Reuters – U.S. net cash farm income will fall 11 per cent this year as production costs rise and government aid programs set up to assist producers during the U.S.-China trade war wind down, according to a U.S. Department of Agriculture forecast issued on Feb. 5.
The drop, of $13.1 billion in inflation-adjusted 2020 dollars, is expected as direct government farm payments are projected to plummet 36.7 per cent following an estimated decline in payments from the Trump administration’s trade aid programs.
Why it matters: Despite increased sales, prices are expected to lower, which puts pressure on farm incomes.
Data show struggles in the U.S. agricultural economy will continue as farm bankruptcies rise and producers face ever-mounting farm debt, prolonged low commodity prices, volatile weather patterns and a fatal pig disease that has decimated China’s herd.
Washington and Beijing signed an initial deal last month to ease tensions in their trade war, which slowed U.S. farm exports to China. The USDA said Feb. 4 farmers will start receiving the final tranche of a second round of trade-related aid payments by mid-February.
“We are assuming these are the final payments,” USDA Economic Research Service senior economist Carrie Litkowski said on a conference call with reporters.
However, net farm income is expected to tick up 1.4 per cent in 2020, after adjusting for inflation, Litkowski said.
Livestock farmers are expected to sell more animals and meat this year at higher prices, she said. But crop producers face a more complicated picture: corn growers are expected to get lower prices, and soybean growers could struggle with sales due to lower demand.

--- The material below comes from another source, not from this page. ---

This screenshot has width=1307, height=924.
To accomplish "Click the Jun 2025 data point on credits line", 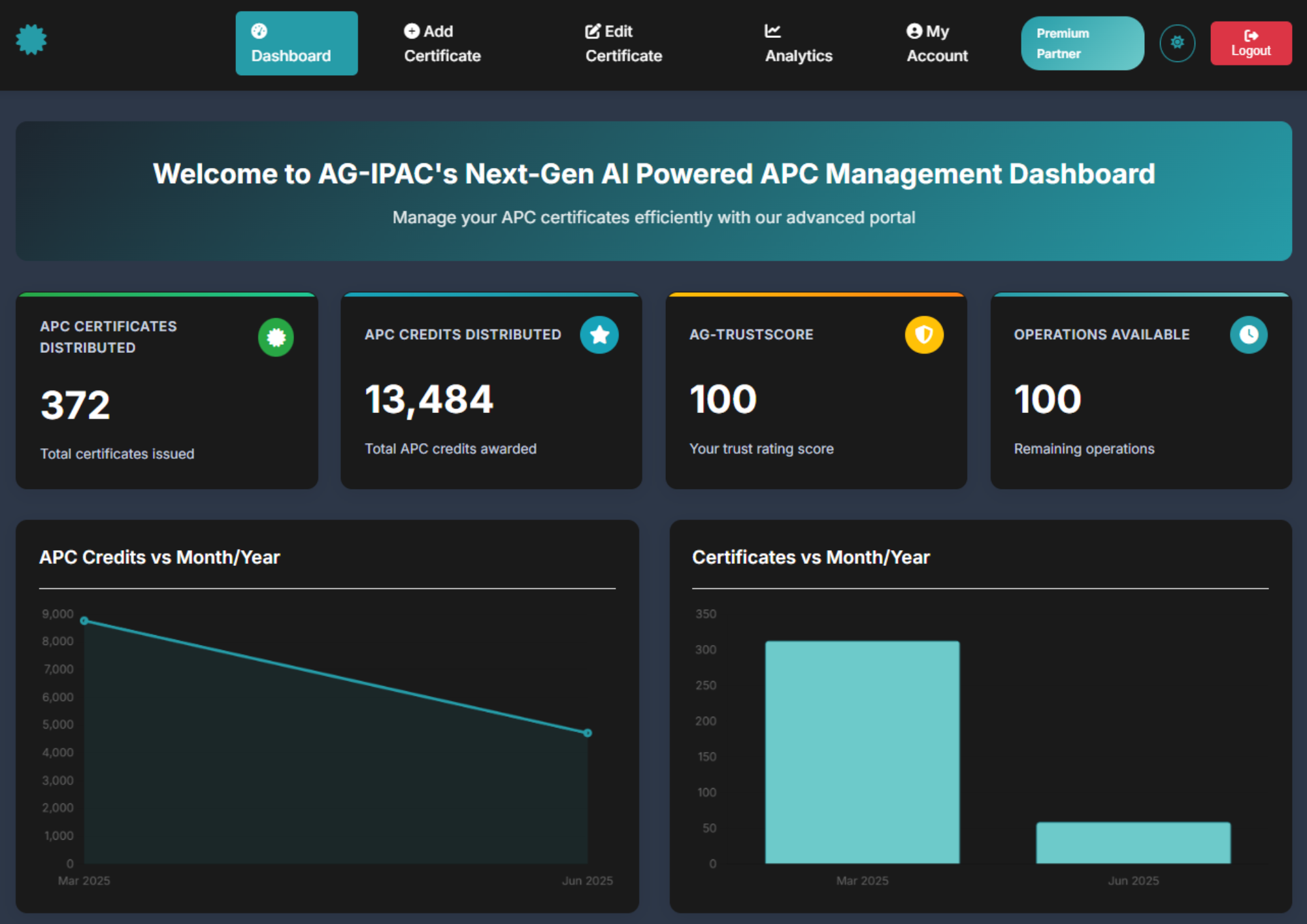I will [587, 731].
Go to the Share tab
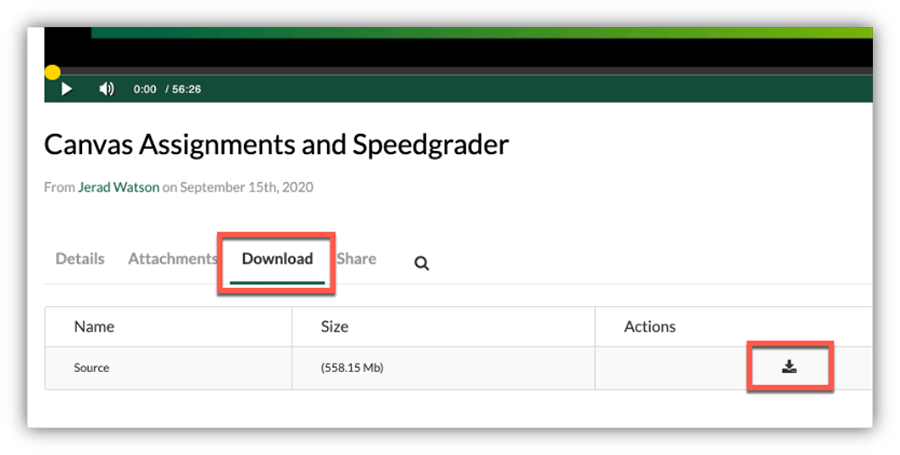The image size is (900, 455). pyautogui.click(x=357, y=259)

The difference between net cash farm income and net farm income is based on how the agency accounts for farm income.
Net cash income is recorded in the year a commodity such as corn, soybeans or pork is sold. Net farm income is for the year it was produced, and factors in such things as depreciation of assets, including farm equipment.
Net cash income tends to better reflect a farmer’s cash flow, Litkowski said, because it “is how much money might be available to a farmer in that year.”
Such economic divergences are unusual. A similar split happened in 2012, after a devastating drought sent grain prices soaring to historic highs and prompted farmers to sell off crops in inventory.
Farmer selling patterns in 2020 are likely to be similar, particularly among livestock producers, Litkowski said.